Sperlonga e mazzette, quattro imprenditori fanno il nome di un secondo politico

Il Comune di Sperlonga

Effetto domino sulle denunce di mazzette per ottenere il via libera ai cantieri edili a Sperlonga. Nelle ultime settimane altri quattro imprenditori hanno riferito ai carabinieri sul presunto “sistema” e i denuncianti sono ormai circa una decina. Un secondo politico è inoltre stato additato come uno dei beneficiari degli illeciti.

L’inchiesta, portata avanti dai pm Giuseppe Miliano e Valerio De Luca, ha preso il via quando alcuni costruttori, che avevano ottenuto permessi ritenuti viziati dagli inquirenti, hanno iniziato a parlare. Gli imprenditori, consci che gli immobili da loro realizzati sarebbero finiti sotto sequestro, hanno affermato di aver ottenuto l’ok a costruire pagando mazzette, facendo eseguire le opere alle ditte loro indicate dai componenti del “sistema” e facendo la stessa cosa con i tecnici a cui affidare la progettazione.

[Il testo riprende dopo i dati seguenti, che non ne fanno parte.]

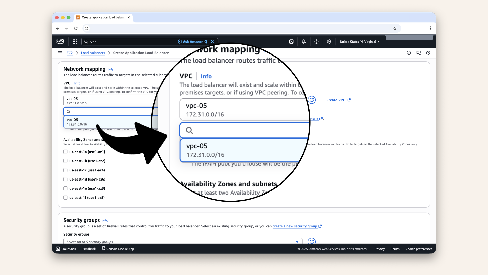This screenshot has height=275, width=488.
Task: Open the notifications bell
Action: click(304, 42)
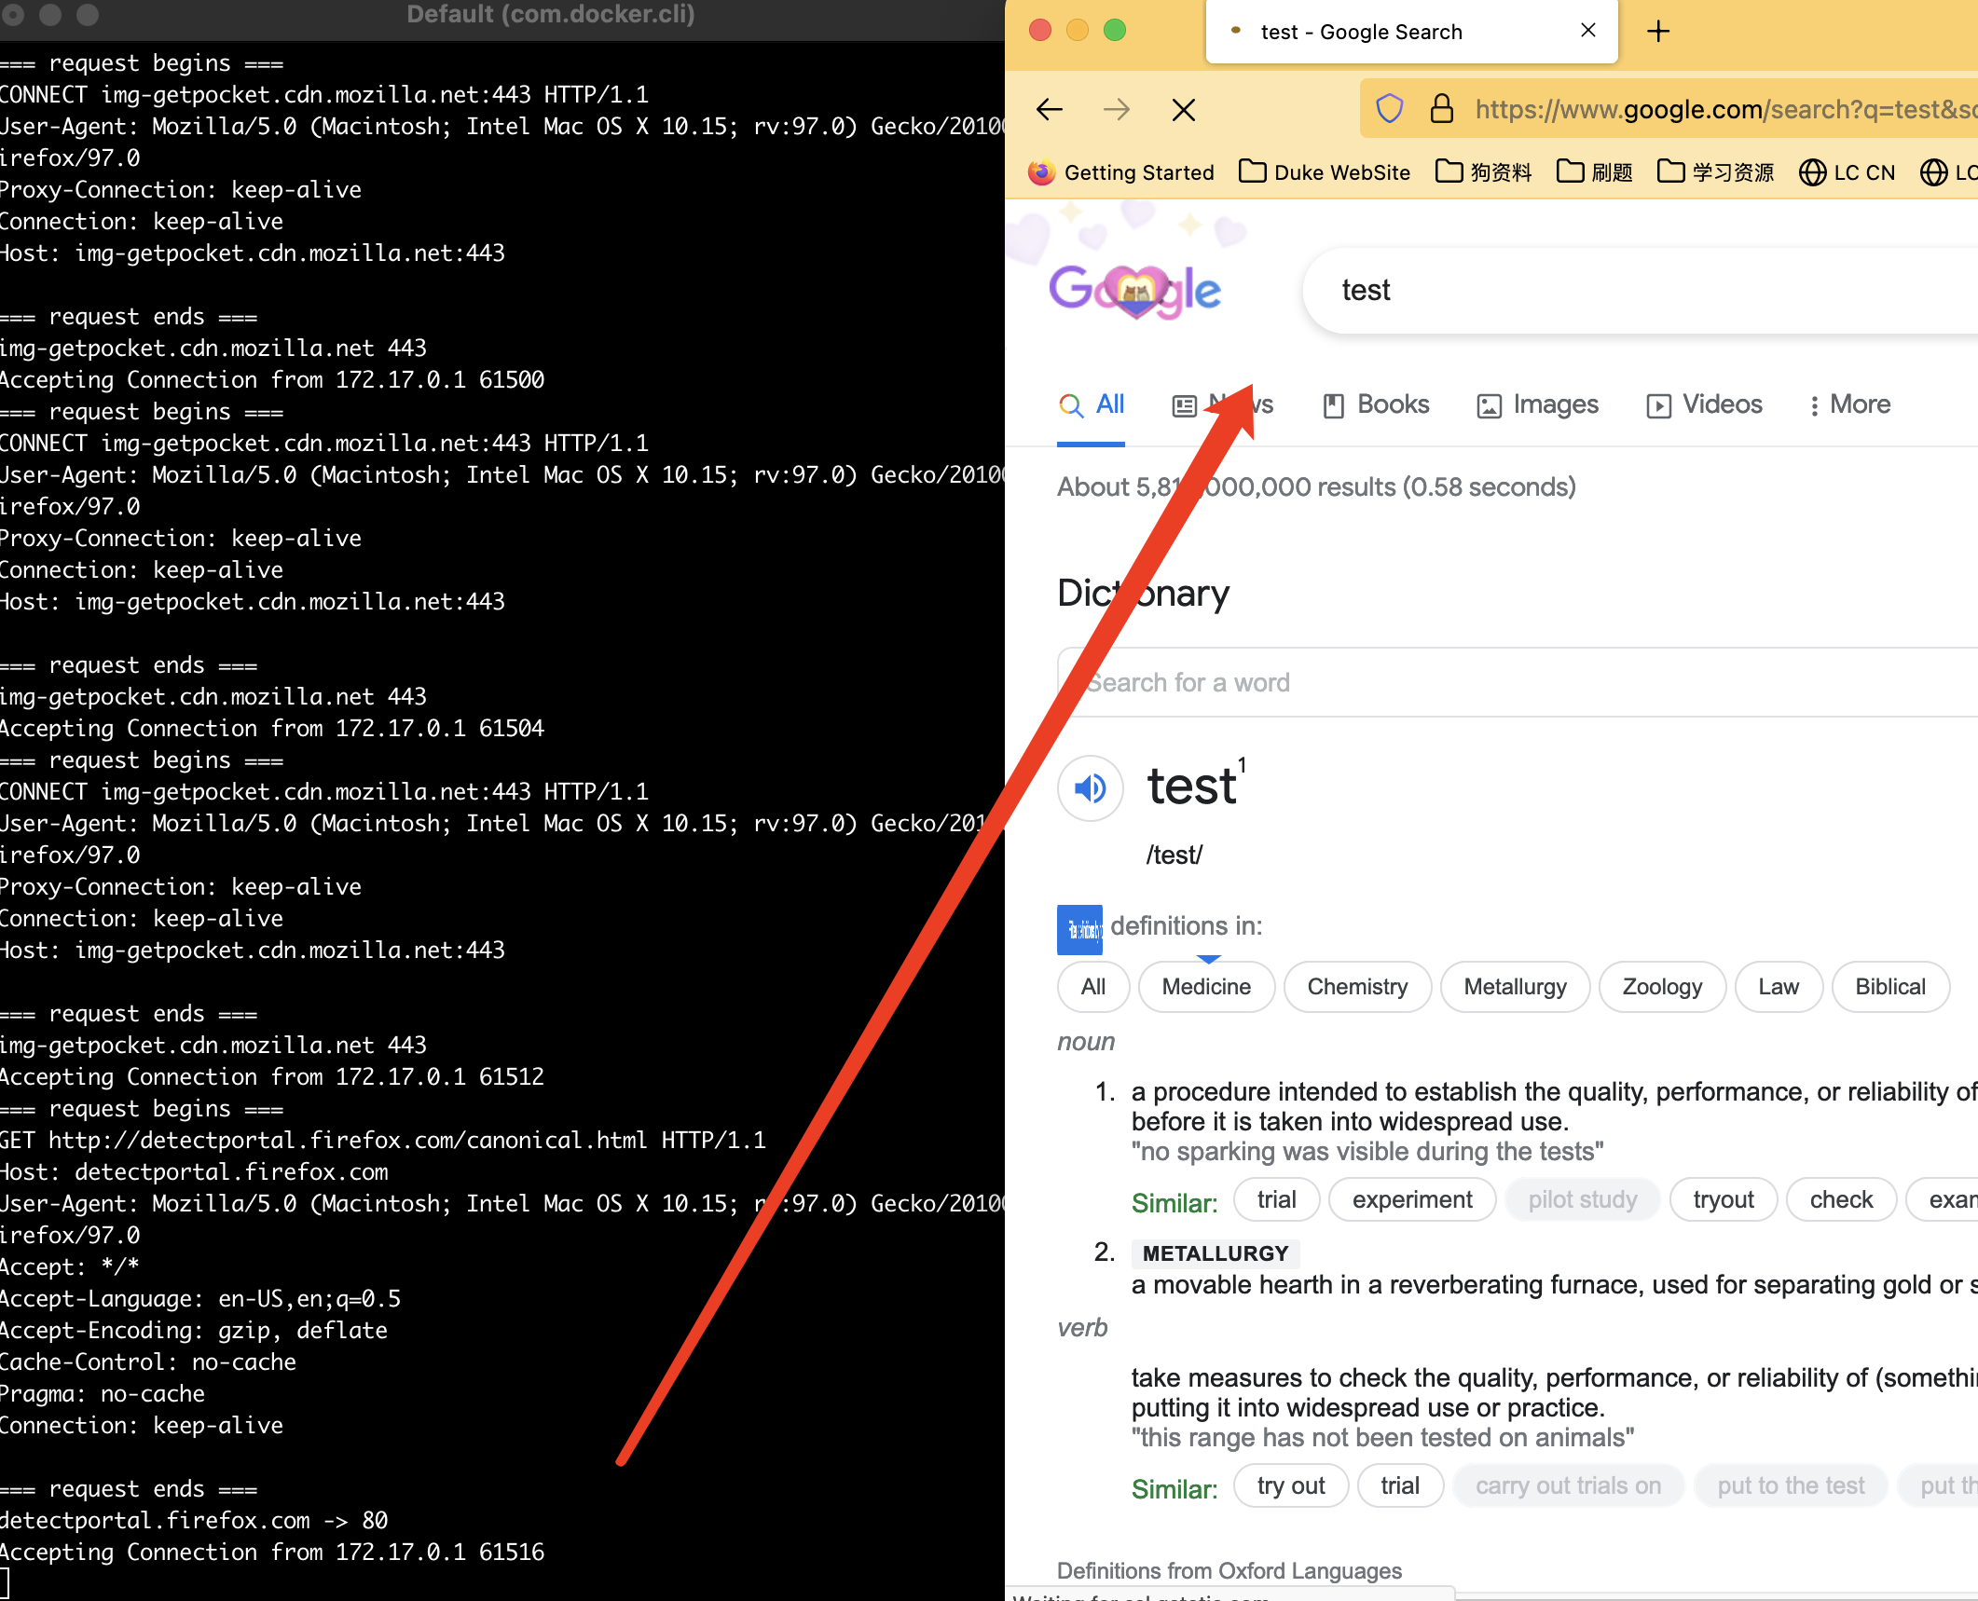Image resolution: width=1978 pixels, height=1601 pixels.
Task: Switch to the Images results tab
Action: pyautogui.click(x=1538, y=404)
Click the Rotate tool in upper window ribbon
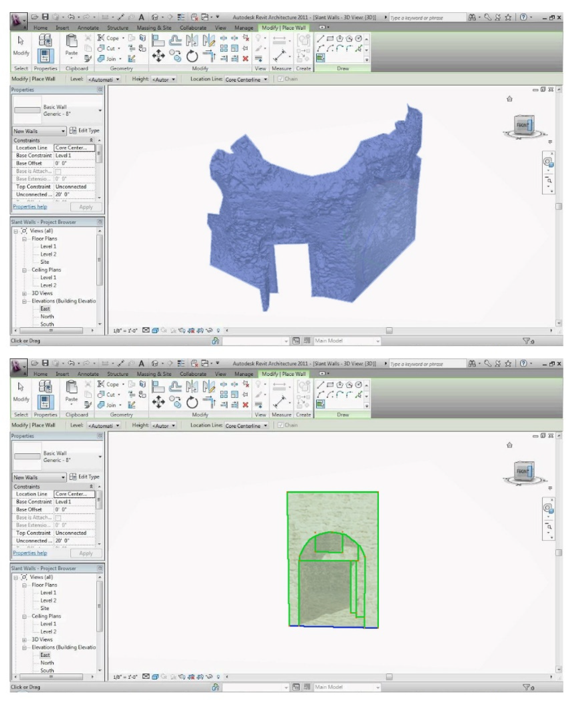Screen dimensions: 575x703 [192, 56]
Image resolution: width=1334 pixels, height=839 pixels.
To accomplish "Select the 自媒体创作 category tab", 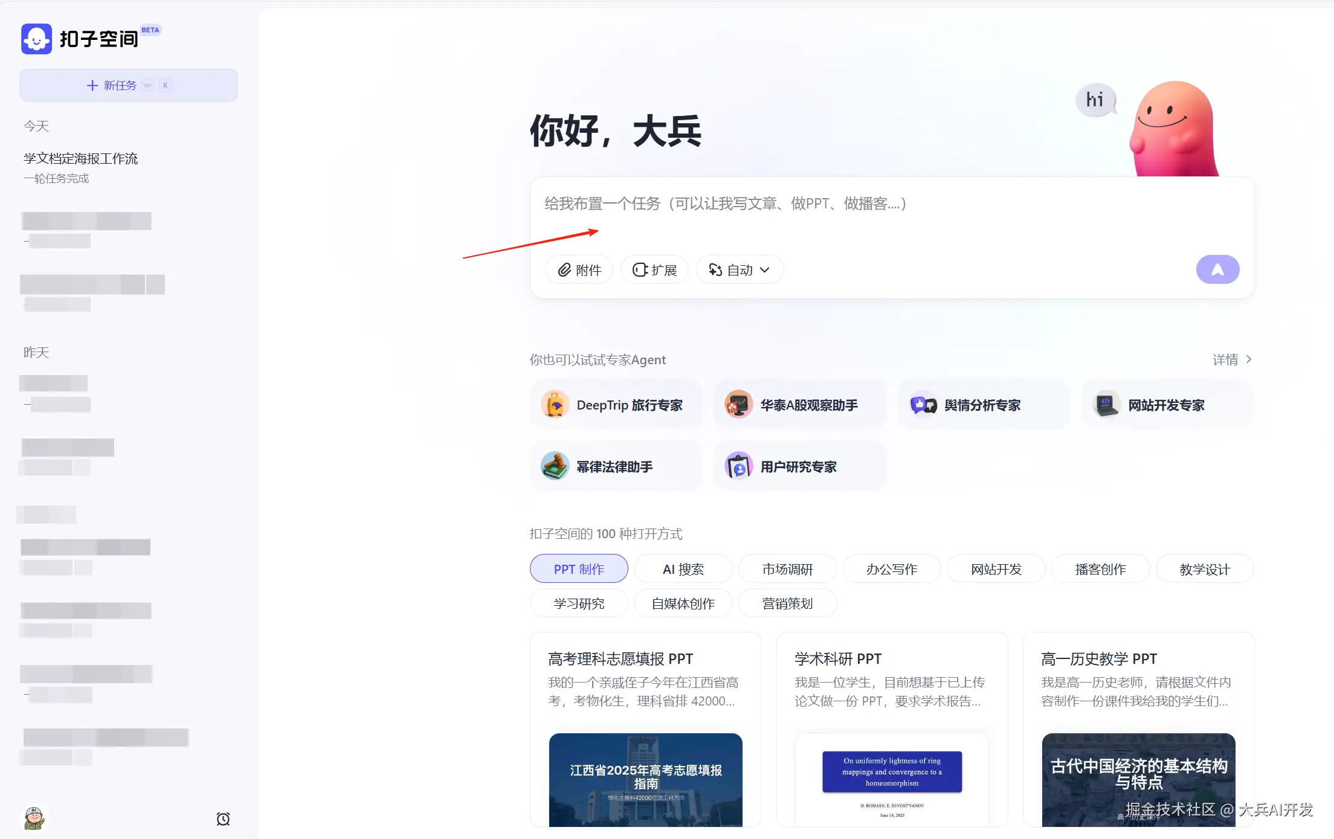I will tap(683, 603).
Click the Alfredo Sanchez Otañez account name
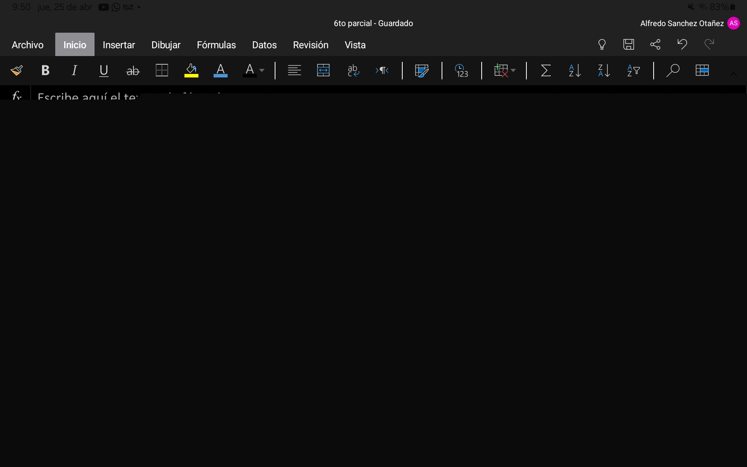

Hanno specificato che si trattava spesso di ditte campane e che a raccogliere le bustarelle, gestendo le “operazioni”, erano due funzionari comunali. Agli investigatori un imprenditore aveva poi dichiarato che a indicargli la strada per farsi rilasciare il permesso proibito era stato un politico, all’epoca potentissimo, che gli aveva detto chiaramente a quali porte bussare e come.


Le indagini sono andate avanti. Sono in corso accertamenti sui patrimoni di alcuni cittadini di Sperlonga, fortune sorte dal nulla, e altri hanno ora denunciato il sistema di cemento e mazzette. Ai carabinieri è stato fatto così il nome di un secondo politico, attualmente con un ruolo di primissimo piano. Il costruttore che ha parlato ha specificato che inizialmente stava portando avanti un progetto immobiliare insieme ad altri due soci, senza però riuscire a ottenere il permesso, puntualmente arrivato quando gli altri due si erano fatti indietro e al loro posto era subentrato l’imprenditore-politico. A quest’ultimo l’autore della denuncia ha sostenuto di aver ceduto oltre la metà del complesso immobiliare e un secondo edificio, beni per un valore complessivo di 3,4 milioni di euro, e tutto per riuscire a portare avanti il suo cantiere. In pratica una tangente che, anziché essere fatta di banconote, sarebbe stata a base di mattoni e cemento. E l’inchiesta si allarga.